The Union government plans to set up a regional grid that will be leveraged to create a common electricity market for nations in India’s neighbourhood, said power and new and renewable energy minister Raj Kumar Singh.

The proposed market, which will include Myanmar, Sri Lanka, Nepal, Bhutan and Bangladesh, could aid regional peace and improve utilization of generation assets—including the stranded assets in India —and efficient price discovery.

While India has been procuring hydropower from Bhutan, it is also supplying electricity to Bangladesh and Nepal. The plans now include the option of an overhead electricity link with Sri Lanka. India’s energy diplomacy initiatives range from cross-border electricity trade to supplying petroleum products and setting up liquefied natural gas terminals.

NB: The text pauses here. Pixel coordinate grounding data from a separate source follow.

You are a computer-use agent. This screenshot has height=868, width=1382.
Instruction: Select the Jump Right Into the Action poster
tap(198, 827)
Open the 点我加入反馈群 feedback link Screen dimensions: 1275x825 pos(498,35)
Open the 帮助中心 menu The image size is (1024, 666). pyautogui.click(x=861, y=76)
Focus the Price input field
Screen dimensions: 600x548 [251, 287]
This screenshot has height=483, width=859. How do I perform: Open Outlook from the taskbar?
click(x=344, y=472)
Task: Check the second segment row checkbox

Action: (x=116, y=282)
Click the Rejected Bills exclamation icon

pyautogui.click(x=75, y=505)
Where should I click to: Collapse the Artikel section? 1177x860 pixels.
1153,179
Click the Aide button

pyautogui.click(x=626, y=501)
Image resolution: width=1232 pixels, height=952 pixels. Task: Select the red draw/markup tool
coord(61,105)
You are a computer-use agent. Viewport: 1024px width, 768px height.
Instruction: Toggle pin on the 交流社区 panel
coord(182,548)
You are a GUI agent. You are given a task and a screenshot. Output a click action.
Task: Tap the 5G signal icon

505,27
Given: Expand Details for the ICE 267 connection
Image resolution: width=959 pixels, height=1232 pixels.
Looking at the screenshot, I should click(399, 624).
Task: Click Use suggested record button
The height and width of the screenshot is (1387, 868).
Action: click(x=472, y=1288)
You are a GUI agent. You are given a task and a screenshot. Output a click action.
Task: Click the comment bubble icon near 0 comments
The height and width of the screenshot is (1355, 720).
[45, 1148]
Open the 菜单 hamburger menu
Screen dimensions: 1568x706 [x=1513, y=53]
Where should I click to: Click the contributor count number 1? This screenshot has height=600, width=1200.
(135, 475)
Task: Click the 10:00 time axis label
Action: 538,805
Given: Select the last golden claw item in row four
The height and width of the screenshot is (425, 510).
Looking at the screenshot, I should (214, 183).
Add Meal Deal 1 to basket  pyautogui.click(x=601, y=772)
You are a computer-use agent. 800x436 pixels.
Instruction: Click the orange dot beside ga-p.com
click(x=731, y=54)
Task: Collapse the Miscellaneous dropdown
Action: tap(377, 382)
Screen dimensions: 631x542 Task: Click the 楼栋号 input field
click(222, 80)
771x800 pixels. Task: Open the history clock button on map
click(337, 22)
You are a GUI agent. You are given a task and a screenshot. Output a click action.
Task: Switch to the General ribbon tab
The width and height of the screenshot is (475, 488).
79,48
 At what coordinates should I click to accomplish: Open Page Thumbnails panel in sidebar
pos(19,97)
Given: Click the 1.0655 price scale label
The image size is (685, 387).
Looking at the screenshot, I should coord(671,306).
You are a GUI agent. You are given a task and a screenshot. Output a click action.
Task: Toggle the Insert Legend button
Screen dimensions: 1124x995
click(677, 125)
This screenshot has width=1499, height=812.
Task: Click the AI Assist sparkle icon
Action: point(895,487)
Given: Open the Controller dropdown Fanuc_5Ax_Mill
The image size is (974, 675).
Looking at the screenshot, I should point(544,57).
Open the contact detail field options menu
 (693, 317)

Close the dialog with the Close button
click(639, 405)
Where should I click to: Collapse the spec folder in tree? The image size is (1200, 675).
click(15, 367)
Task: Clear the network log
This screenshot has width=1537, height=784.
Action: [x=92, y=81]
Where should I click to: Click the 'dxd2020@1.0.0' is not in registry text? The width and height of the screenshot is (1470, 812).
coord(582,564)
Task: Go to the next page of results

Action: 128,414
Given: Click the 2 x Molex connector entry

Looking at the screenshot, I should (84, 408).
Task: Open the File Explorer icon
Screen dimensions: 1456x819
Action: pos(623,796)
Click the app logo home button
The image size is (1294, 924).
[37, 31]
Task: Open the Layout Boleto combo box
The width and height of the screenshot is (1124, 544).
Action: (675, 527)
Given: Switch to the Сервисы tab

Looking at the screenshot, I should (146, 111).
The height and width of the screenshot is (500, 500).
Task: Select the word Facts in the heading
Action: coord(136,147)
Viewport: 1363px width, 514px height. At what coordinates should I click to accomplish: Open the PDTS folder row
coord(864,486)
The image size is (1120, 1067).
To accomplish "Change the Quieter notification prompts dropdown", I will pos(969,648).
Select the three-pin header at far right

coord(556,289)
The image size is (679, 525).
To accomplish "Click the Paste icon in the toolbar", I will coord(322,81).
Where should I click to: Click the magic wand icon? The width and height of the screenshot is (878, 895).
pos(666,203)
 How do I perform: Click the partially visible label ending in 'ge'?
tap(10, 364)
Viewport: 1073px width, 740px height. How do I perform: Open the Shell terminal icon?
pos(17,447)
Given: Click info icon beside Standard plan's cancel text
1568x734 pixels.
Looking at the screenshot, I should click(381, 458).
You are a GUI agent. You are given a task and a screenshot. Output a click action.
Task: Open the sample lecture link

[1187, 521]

Speaking at Energyscape 2020— Mint’s annual energy conclave—on Monday, Singh said, “We are exporting power to neighbouring countries. We aim to export more. We intend to add to the list of neighbouring countries. I believe that there is also a potential of exporting power to Sri Lanka, much of whose power is based on diesel and gas and where the power prices are very high."

An overhead line is being considered after the earlier proposal to set up an undersea power transmission link to supply power to the island nation turned out to be prohibitively expensive. India has notified cross-border trading regulations.

Cross-border energy trade is a key part of Prime Minister Narendra Modi’s South Asia-focused neighbourhood-first policy, with the electricity link attempting to negate the growing influence of strategic rival China in the region.

Singh said it is his ambition is to have a regional power grid that includes Myanmar, Bhutan, Bangladesh, Nepal and Sri Lanka. “And then maybe we can think of allowing them to join us…allowing their entities, not foreign entities based there but their entities, to join us in the power market. We have a power market which we intend to grow, and ultimately, that is going to be the system which will prevail in the power market, so that we have an open market and open competition. And ultimately, the vision which I see is that we have one regional power market," he said.

“We are dealing with certain legacy issues in the power sector. As an industry, we are excited about the future vision. We clearly see from the government perspective that we are looking at renewable energy. We are looking at a situation where more electricity is used in the traditional fossil fuel fired situation like cooking and mobility," said Sanjeev Aggarwal, founder and managing director, Amplus said.